Supplied only with mimeographed pamphlets from Washington, Louie Ewing began the process of teaching himself serigraphy. (As an aside, it should be noted that at least one other artist may have aided Louie Ewing with this project, Eliseo Jose Rodriquez.) It’s of interest to me that to produce the complete “Navajo Blankets” portfolio, Ewing completed 3,000 finished prints (15 prints per portfolio x 200 sets). Each image cut by Ewing and then printed by his own hand. If we consider that the least number of paints used on a single print consists of four colors (the most seven), Ewing would have needed to pull an astonishing 12,000 "correct" impressions (3,000 finished prints x 4 paint colors) for the entire portfolio.
Louie Ewing made his stencils on a special double-layered film consisting of a thin sheet of lacquer supported by a sheet of glassine backing paper. He cut-traced the designs for the Navajo blanket images into the top layer of the stencil film. Once Ewing executed the design, the film was carefully stripped away to allow paint to be pressed through. Because Ewing created multicolored images, he had to cut-trace a separate image for each color. After the first stencil for the first color was cut and stripped, it was affixed to a piece of silk fabric stretched over a frame. This silkscreen supported the stencil and served as a reservoir for the paint. Paint was poured along one side of the frame and pressed across the screen using a rubber squeegee onto paper. The first color applied is the bottom most in the series so color planning is important. In this way as paint was pressed through successive stencils a partial picture began to emerge until the final color was applied and the finished silkscreen image of a Navajo blanket was finished.
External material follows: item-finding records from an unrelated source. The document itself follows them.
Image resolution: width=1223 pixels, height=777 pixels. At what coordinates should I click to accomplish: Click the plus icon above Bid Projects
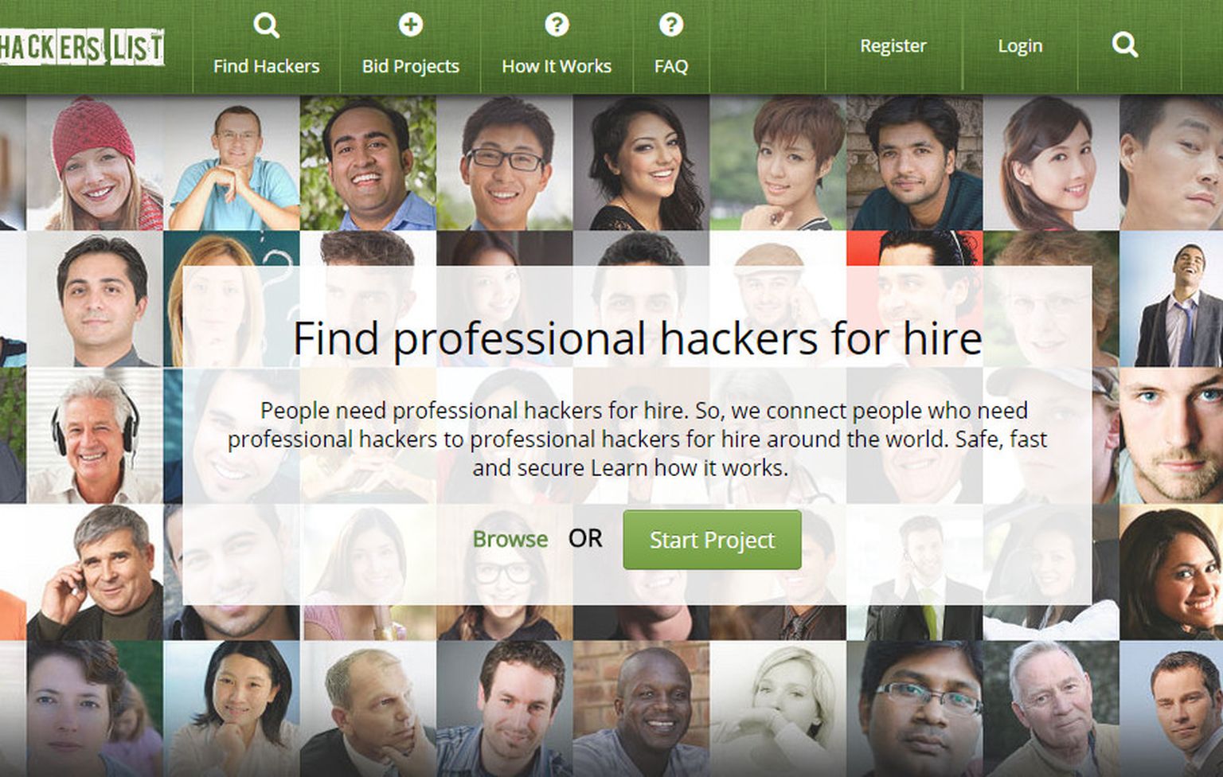410,25
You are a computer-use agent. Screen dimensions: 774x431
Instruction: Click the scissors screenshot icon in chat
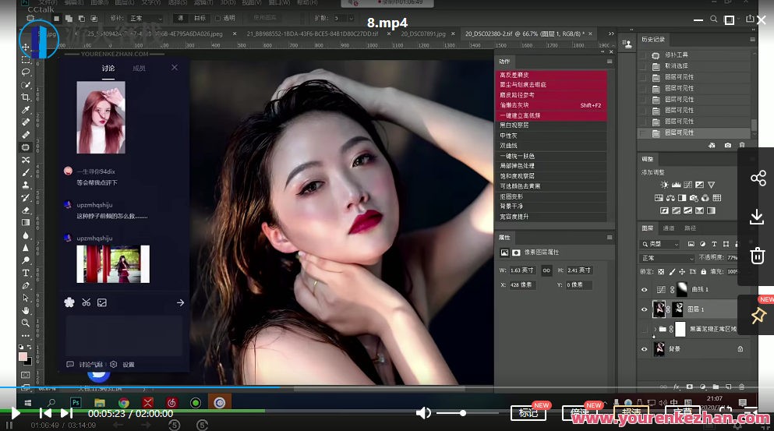pos(86,302)
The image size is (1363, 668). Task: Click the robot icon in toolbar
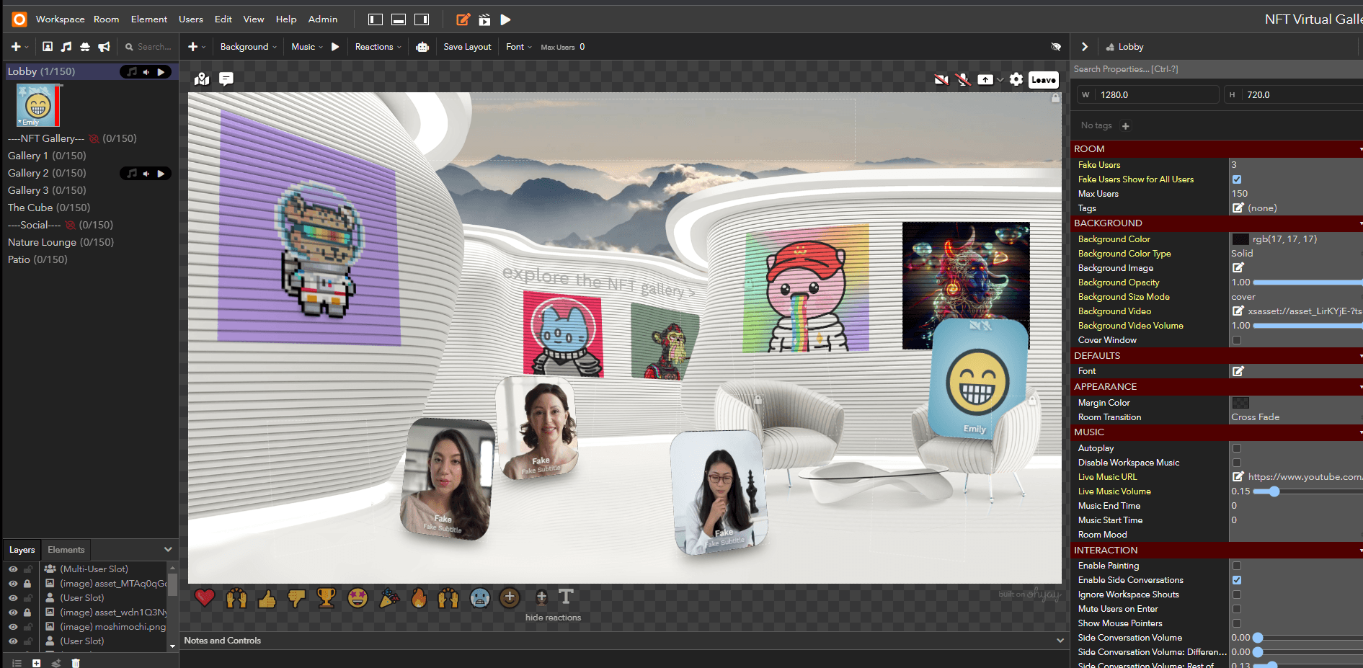(x=422, y=47)
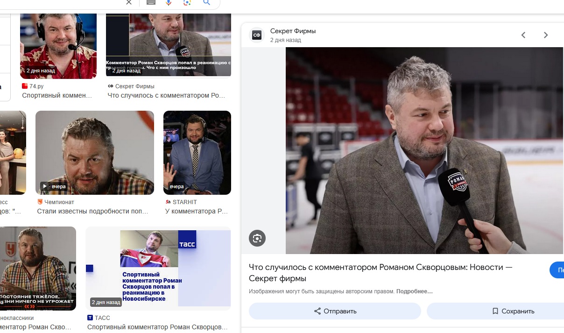Select the STARHIT thumbnail with the blue suit
The width and height of the screenshot is (564, 333).
(197, 153)
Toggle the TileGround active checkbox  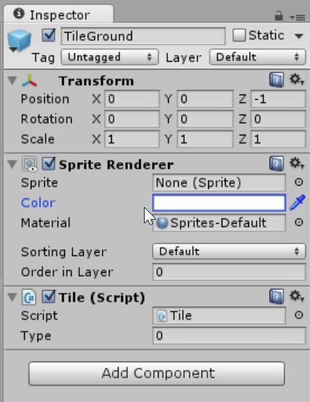[x=49, y=35]
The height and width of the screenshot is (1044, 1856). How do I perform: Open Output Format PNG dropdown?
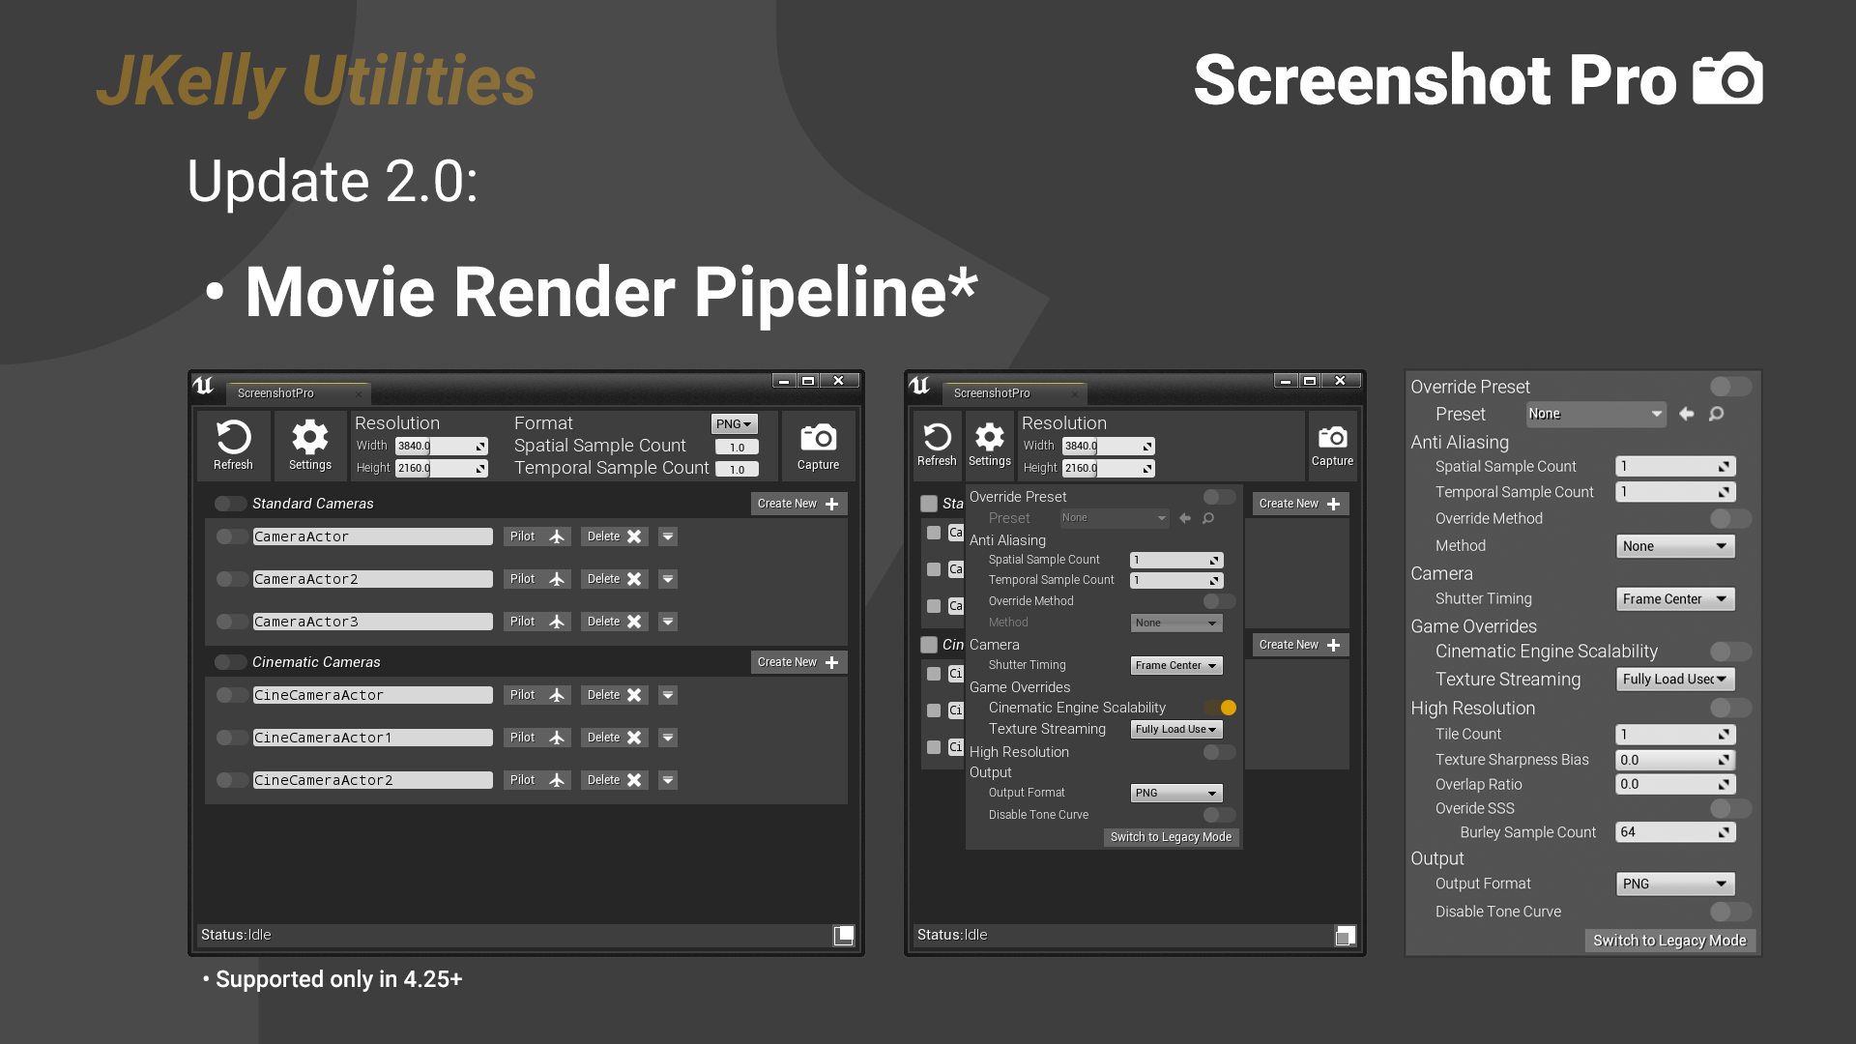[1171, 793]
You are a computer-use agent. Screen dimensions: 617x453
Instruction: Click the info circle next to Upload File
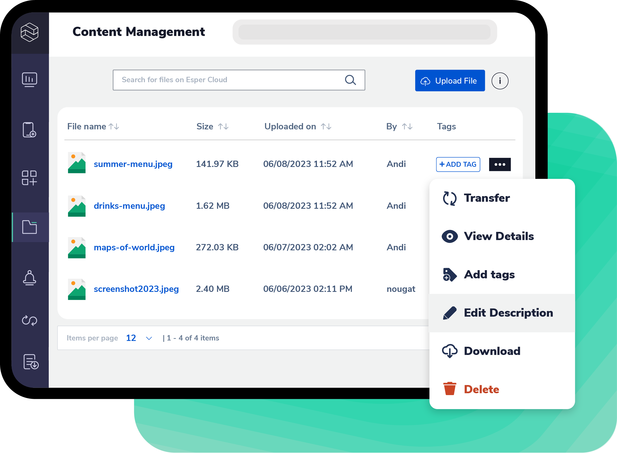point(500,80)

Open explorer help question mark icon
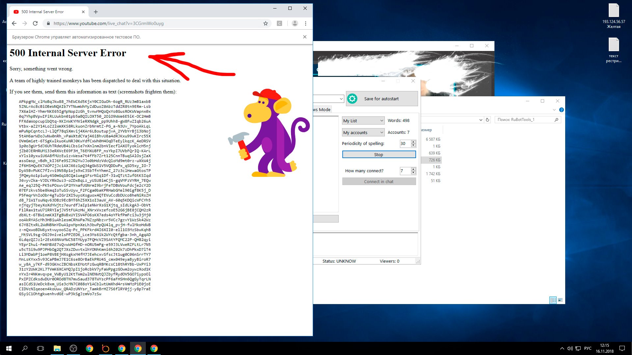click(x=561, y=110)
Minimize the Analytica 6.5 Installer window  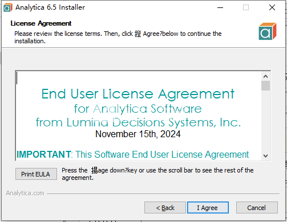click(x=220, y=7)
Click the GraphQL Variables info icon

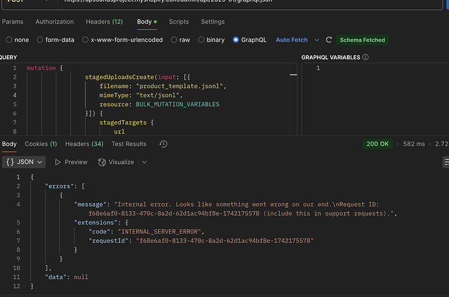pos(365,57)
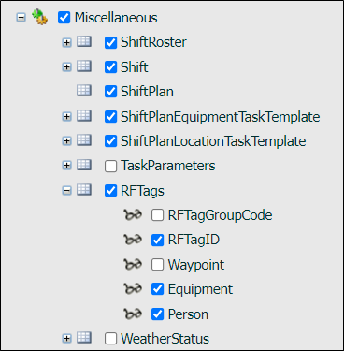Click the ShiftRoster table icon
344x351 pixels.
[84, 41]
Just prior to her death, I spoke with Ewing’s wife Virginia about this WPA FAP project. At the time of the Project she was married to Russell Vernon Hunter and after his death married Ewing. She remembered that many years later, the large screens used for this project still stood in a corner of Ewing’s studio. One day while in his studio she asked him about them and was somewhat surprised to hear Ewing discuss the difficulty of pushing paint through such large screens. He stated bluntly that due to the physical nature of the project he would never do such large prints again.
Initially produced as a limited edition of 100 print portfolios, the set as planned, was distributed to a variety of state and national institutions. A second set of 100 (numbered 101-200) was to become a problem. Hunter and Ewing had conceived of the idea of making the second set to offset their out of pocket costs and were evidently printed by Ewing on his own time. Word soon came from Washington that the second set, using screens produced originally with government money could not be sold and should be recalled and destroyed. At least one survived.
Today a complete portfolio is rare. Of the first set, it seems that most of the institutions who received them, disposed of them, probably due to a combination of (1) the portfolios large size, (2) the problem with storing them, and (3) a disinterested distant public librarian. What became of the bulk of the second set is unknown. Some did survive, as evidenced by this portfolio, but evidently most were either lost, given away, or destroyed by Russell Vernon Hunter or Louie Ewing as suggested by Washington. In my conversation with Virginia Ewing she did say that even Louie did not hold a complete set. She noted that she finally saw a complete set in a Santa Fe museum after Ewing's death.